I've spoken with many attractive women about this. Most stunningly-gorgeous women don't get hit on even once a week. Most moderately-attractive women don't get hit on once a month.

 

Depends, of course, on what you mean by "hit on." I define hit on as: a guy making an overt effort to create conversation, even when the girl is hesitant.

 

Generally, waitresses get hit on more. I have an attractive waitress friend. She gets hit on between five times a week to five times a night.

 

If you want to get hit on more - smile at the guy. Send him indicators of interest, such as eye contact, etc. All guys have approach anxiety. They have deathly fear of strange, beautiful women. Eye contact turns a cold approach into a warm approach. Guys become more comfortable.

 

There's a section in Leil Lowndes's book on getting hit on more often. I suggest you download it off Kazaa. The other really good book is "The Art of Mingling." You should search your local library for it. It's written by a woman for women.

 

Stunningly-gorgeous women

 

Men have a stupid instinct, which makes them think that moderately-attractive women are friendlier than stunningly-beautiful women. Sometimes, a guy would strike up a conversation with a moderately-attractive woman, when he wouldn't do the same thing with a stunningly-gorgeous woman.

 

Of course, some guys do have the balls to approach stunningly-gorgeous woman. Being stunningly-gorgeous is no excuse not to get hit on.

 

Again, you have to send indicators of interest, so to turn a cold approach into a warm approach.

 

Bars

 

You should go to bars. Men feel more comfortable approaching women in bars than during daytime (e.g. grocery shopping).

 

If you're looking for fun, then do whatever's fun. If you're looking for a serious relationship, you should read "The Rules."

 

Rich men, high-status men, powerful men

 

Contrary to popular belief, many high-status men are deathly afraid of beautiful women. Sometimes, if you want a high-status guy, you have gently send him indicators of interest. Then, you have to initiate flirting with him. But not too much - otherwise, you would scare him off.

 

Never do anything which surrenders your power to the guy. Make him court you and do all the work.

 

Why women don't get hit on - a musing

 

Most guys are inept. Very few guys are capable of number closing during daytime (e.g. grocery shopping, in the park, downtown shopping, etc.)

 

Instead, they see a girl. They want to approach her. They don't. They have neither the courage nor the skill.

 

Amongst my circle of Vancouver guy friends (except fellow students of pick-ups), only I do daytime pick-ups at all.

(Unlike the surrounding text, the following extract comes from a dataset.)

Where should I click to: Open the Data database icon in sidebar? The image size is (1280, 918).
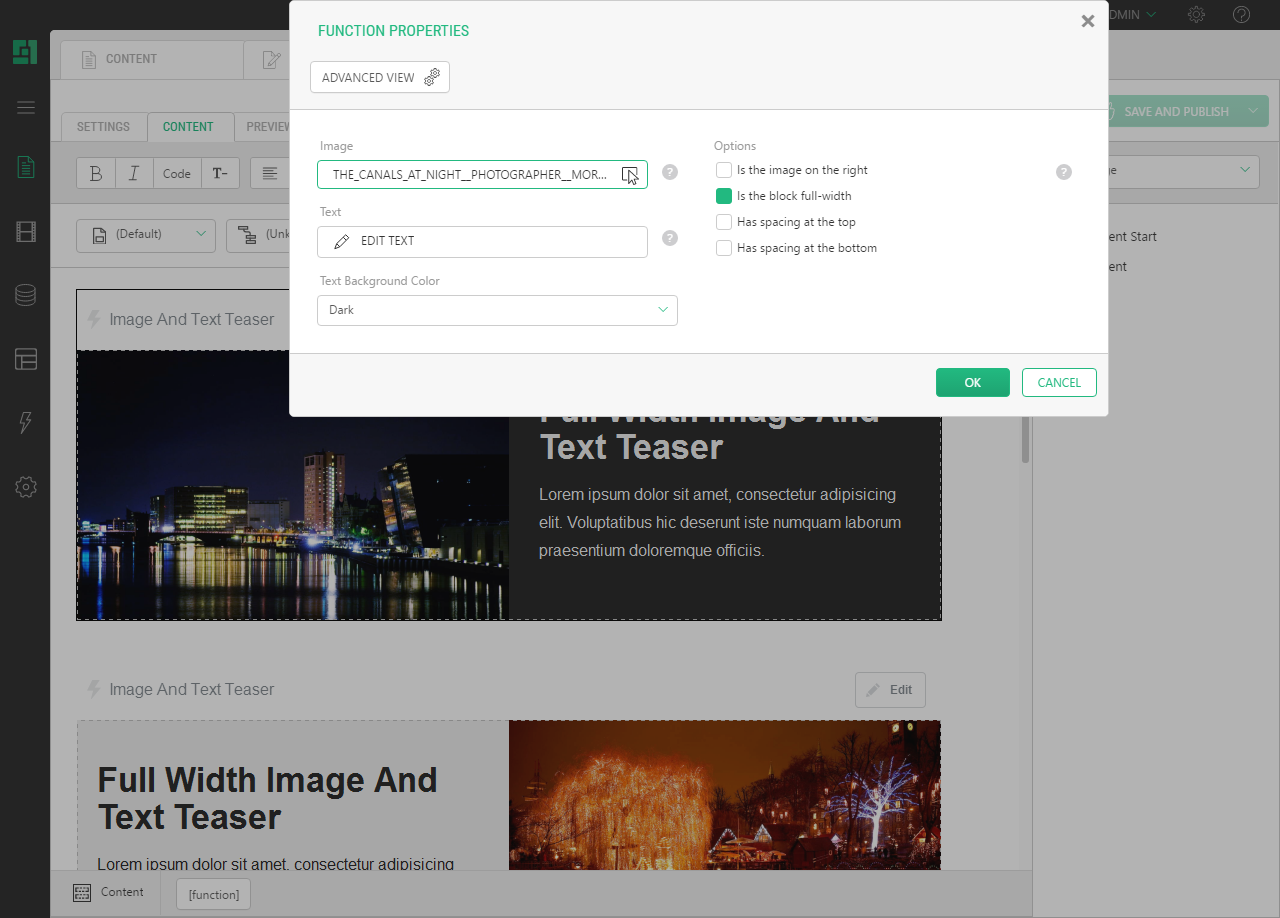tap(26, 295)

My guy friends don't even do bar pick-ups. The only people who do pick-ups consistently are pick-up artists, or students of pick-ups, like myself.

 

Most people who read pick-up manuals will not apply it. They don't have the discipline nor the courage to practise consistently.

 

thereforee, don't feel bad if guys don't pick you up. I would estimate fewer than 1 in 100 guys would pick up a beautiful woman crossing the street.

 

There's a geographical distinction, too. West coast men don't pick up women. East coast men do more pick-ups. European men do a lot of pick-ups.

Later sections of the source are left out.